● **What you have to do**
Exactly as they appear, copy the lines of the listing from the one containing "1058x793 pixels. Task: Expand row 一 导流工程" through the final line, both included, and nothing else.
****
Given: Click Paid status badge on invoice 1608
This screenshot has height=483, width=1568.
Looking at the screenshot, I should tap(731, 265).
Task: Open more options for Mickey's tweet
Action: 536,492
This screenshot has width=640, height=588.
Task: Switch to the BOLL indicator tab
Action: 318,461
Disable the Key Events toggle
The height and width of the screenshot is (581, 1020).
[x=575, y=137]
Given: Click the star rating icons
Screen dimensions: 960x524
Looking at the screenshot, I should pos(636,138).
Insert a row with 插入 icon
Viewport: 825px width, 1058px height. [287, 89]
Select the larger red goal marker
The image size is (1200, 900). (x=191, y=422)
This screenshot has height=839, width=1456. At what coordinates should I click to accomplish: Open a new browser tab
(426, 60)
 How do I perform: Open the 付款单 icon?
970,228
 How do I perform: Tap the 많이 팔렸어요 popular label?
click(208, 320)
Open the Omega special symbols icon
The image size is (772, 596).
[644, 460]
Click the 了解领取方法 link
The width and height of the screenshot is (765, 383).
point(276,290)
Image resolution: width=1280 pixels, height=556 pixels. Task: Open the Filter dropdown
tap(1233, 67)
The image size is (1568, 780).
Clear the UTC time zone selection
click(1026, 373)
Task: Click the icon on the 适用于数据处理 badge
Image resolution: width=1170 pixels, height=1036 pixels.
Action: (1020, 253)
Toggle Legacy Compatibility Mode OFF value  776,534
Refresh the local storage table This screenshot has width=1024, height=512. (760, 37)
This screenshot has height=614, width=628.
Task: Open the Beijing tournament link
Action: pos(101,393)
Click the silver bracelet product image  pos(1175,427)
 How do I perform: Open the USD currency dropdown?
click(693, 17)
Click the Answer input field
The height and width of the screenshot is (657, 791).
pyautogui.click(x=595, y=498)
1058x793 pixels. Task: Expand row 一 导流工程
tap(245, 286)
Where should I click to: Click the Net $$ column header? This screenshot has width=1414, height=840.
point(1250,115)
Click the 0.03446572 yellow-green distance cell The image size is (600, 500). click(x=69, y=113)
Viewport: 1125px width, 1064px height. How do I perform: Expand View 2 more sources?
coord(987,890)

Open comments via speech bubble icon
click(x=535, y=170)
****
● **Result for this exercise**
1058x793 pixels. Task: Expand row 一 导流工程
tap(245, 286)
Where should I click to: Click the Net $$ column header? This screenshot has width=1414, height=840.
point(1250,115)
Click the 0.03446572 yellow-green distance cell The image size is (600, 500). click(x=69, y=113)
Viewport: 1125px width, 1064px height. How do I perform: Expand View 2 more sources?
coord(987,890)

Open comments via speech bubble icon
click(x=535, y=170)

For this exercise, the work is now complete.